Por Pablo Pellegrino

La titular de la Oficina Anticorrupción durante la administración de Mauricio Macri, Laura Alonso, y el ex ministro de Energía, Juan José Aranguren, fueron procesados en el marco de una denuncia penal de 2016 por haber beneficiado a la petrolera anglo holandesa Shell, de la que el titular de energía habìa sido accionista y presidente de la filial argentina. 

Ambos procesamientos fueron dictados sin prisión preventiva y a los dos se les trabó un embargo de entre 1 millón de y 1,2 millones de pesos. 

En el caso del ex ministro, el delito que se le endilga es de negociaciones incompatibles por maniobras que fueron denunciadas en 2016 por los diputados Martín Doñate y Rodolfo Tailhade de la que resultó beneficiada la compañía que dirigió hasta 2015 Aranguren. 

Laura Alonso es señalada como encubridora por no impulsar ninguna investigación sobre esos movimientos ni pedir la remoción del funcionario frente a lo que se consideró una violación de la ley de ética pública. 

La denuncia original que presentaron los diputados opositores fue sumando, con el paso del tiempo, nuevos cuestionamientos a la conducta de Aranguren. 

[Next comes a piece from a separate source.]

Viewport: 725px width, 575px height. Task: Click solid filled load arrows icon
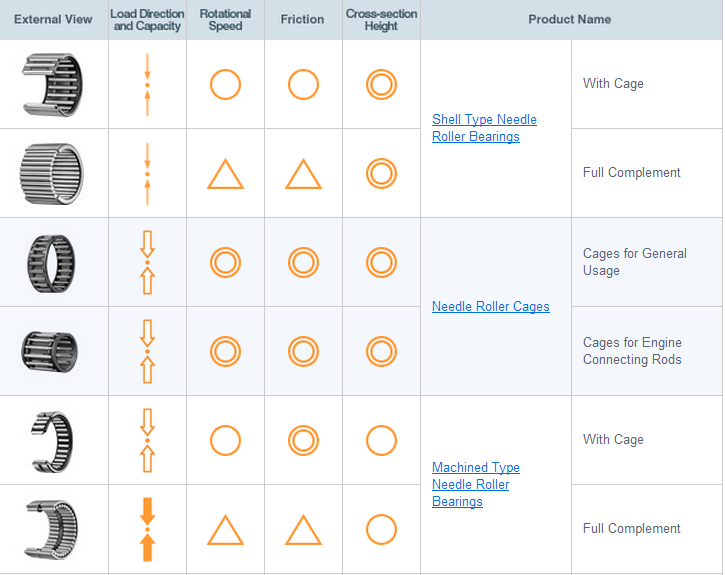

En primer lugar, lo que los legisladores denunciaron es que cuando asumió al frente del Ministerio no se había cumplido el plazo que establece la ley de ética pública en su artículo 15. Aranguren fue presidente de la compañía hasta 2015 y no habían pasado los tres años que establece esa norma para las inhabilidades o incompatibilidades con el cargo, ya que debía decidir sobre el mercado energético en el que la empresa de que fue presidente y accionista participa.

En esa línea, también denunciaron que durante la administración del ex funcionario se cometieron distintos hechos que implicaron un perjuicio para el Estado, entre ellos, la compra de gas a Chile a través de la empresa British Gas, que sería propiedad de Shell, y por un precio mayor al que pagaría el Estado por traer gas en buques o desde Bolivia. 

Otros funcionarios del ministerio fueron señalados también en la denuncia de los legisladores por  incompatibilidades similares a las de Aranguren, como el Subsecretario de Refinación y Comercialización, Pablo Popik, que habría sido ejecutivo de Axion; y el Secretario de Combustibles, José Luis Sureda, que fue Vicepresidente de Gas en Pan American Energy. 

En ese punto, agregaron que en la primera importación de gasoil por parte del Gobierno actual, habrían participado las petroleras Axion, Pan American Energy y Shell que, como subsidiaria de Royal Dutch Shell, salió adjudicada en siete de las ocho licitaciones. 

Luego, una denuncia presentada por el abogado Alejandro Zeverín Escribano, que puso el foco en el conflicto de interés que le cabía a la función de Aranguren, pero también apuntó que desde la “Oficina Anticorrupción a cargo de la Sra. Laura Alonso se ha aseverado que no hay ninguna disposición de la Justicia para que esté obligado a vender esa mínima participación accionaria, que no tiene ninguna incidencia sobre el manejo de la empresa. Que el caso no configura delito y que a lo sumo una cuestión opaca desde lo ético”. 

En este punto, el juez Rodríguez consideró: “Con gran asombro puede leerse de sus fundamentos que Alonso reconoce que Aranguren delegó la función que tuviera encomendada en CAMMESA a un funcionario directo suyo, circunstancia que en nada le llamara la atención a la imputada y que vilmente pretendiera naturalizar como legal”. 

Luego de enterarse del procesamiento, la actual titular de la Oficina Anticorrupción sostuvo en sus redes sociales que la medida es “política e injusta”, al tiempo que consideró que no hay evidencias para dictar el procesamiento. “Totalmente armado y con intencionalidad política. No hay que ser muy vivo para darse cuenta quiénes vienen por la venganza y el ‘lawfare’”, señaló.